I happen to appreciate beautifully packaged presents and lavish bows and lovely, graceful homes. And hey, someone can scent my sheets with lavender any day! But fast forward to the ebbing days of my life, and I suspect I might look back and wonder why I spent even 20 minutes contemplating hospital-bed corners. Tonight, though, sleep eludes me, and I am thinking about hospital beds…specifically, my thoughts are with my 97-year-old Grandpa who is occupying one.
He was admitted to the hospital a few days ago with severe pneumonia and other complications. Although he’s resting calmly this evening, one of his lungs is entirely collapsed, and the other is functioning at 20 percent capacity. His heart is tired from the years of life and the present effort to move blood and oxygen through his body now. We’re expecting him to pass from us sometime soon.**
On his 96th birthday last year, I wrote a bit about Grandpa with his strict adherence to the rules of English grammar and the application of his red editing pen on my vacation postcards. This weekend, so many other random memories of my Grandpa surfaced:
At least twice when I was young, Grandpa pulled his money out of one bank and opened a savings account in another to get me a stuffed toy: Crocker Bank’s Cocker Spaniel or Security Pacific’s circus animals. I remember delightedly showing my animals off to my dad (who promptly phoned Grandpa to lecture him about the losses he was incurring by moving his money around). Grandpa, famously frugal with his funds, seemed unperturbed by any losses. He just enjoyed watching me play with those stuffed toys.

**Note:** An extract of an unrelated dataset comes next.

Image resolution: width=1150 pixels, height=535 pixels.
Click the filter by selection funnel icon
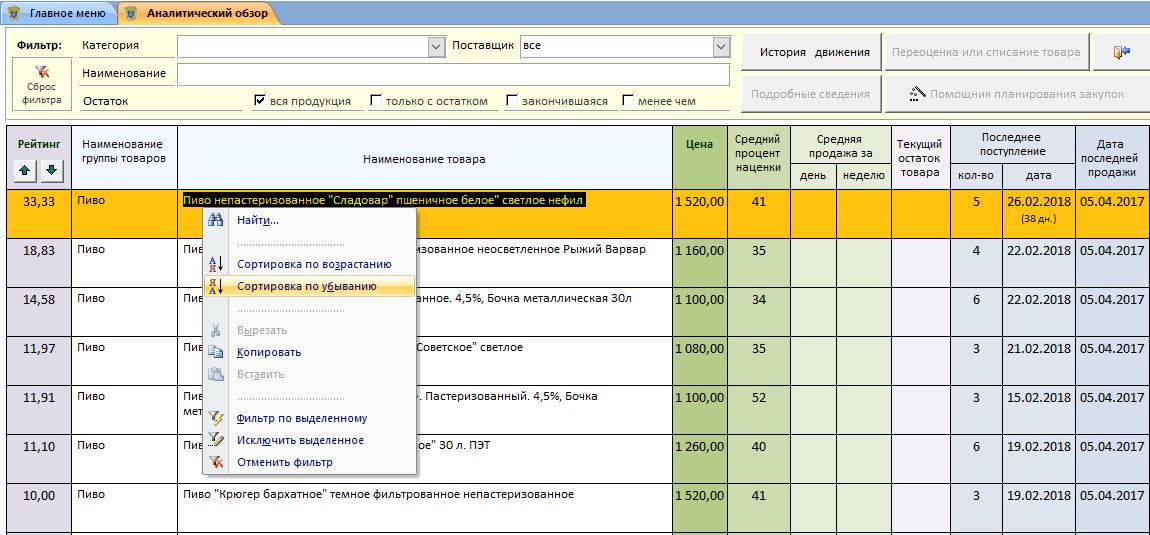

I remember Grandpa stopping by the house a few days before my wedding to ask me how he and Grandma could help. I thought a moment and then realized that in the frenzy of preparations, I hadn’t purchased sawdust shavings for my hamster’s cage. I’d leave on my honeymoon, and Sebastian would be sitting in soiled sawdust! Grandpa climbed into his car and went in search of cage filler for my rodent.
Grandpa never won an Olympic medal or any trophies. He didn’t publish a best-selling novel. He didn’t distinguish himself by finding a cure for a dreaded disease. He never painted a masterpiece nor launched a multi-national, trillion-dollar company. Instead, he took the time to double-knot my shoelaces and button my sweaters.
My sister and I, sometimes our cousins too, had sleepovers at my grandparents’ house. Grandpa would fix us hot cocoa at bedtime and add blankets to our beds in case we were cold in the night. Grandpa called chocolates “chocs,” and made root beer floats with 7-Up. We had both treats in abundance when we were with Grandpa.
Maybe it’s the nature of being a grandparent and retired, but if Grandpa was parsimonious with money, he was generous with the time he lavished on his grandkids. He’d shuttle us to the library when our parents were too busy. He’d swim with us when we couldn’t swim alone and no other adult wanted to splash with us in the pool.
In the end, I can hardly name last night’s Grammy award winners in each category. I definitely can’t name award winners from previous years. But I vividly recall Grandpa helping me make hammocks for my stuffed animals on his backyard clotheslines.
The long rows of white sheets flapped in the breeze. Wooden clothespins held up our pillowcase hammocks. None of the laundry smelled of lavender. But when I remember Grandpa lifting me up to put my teddy bears to sleep in the pillowcases, the memories smell like love.
*The song, “Lavender Blue” is from an old and obscure Disney film entitled, So Dear to My Heart.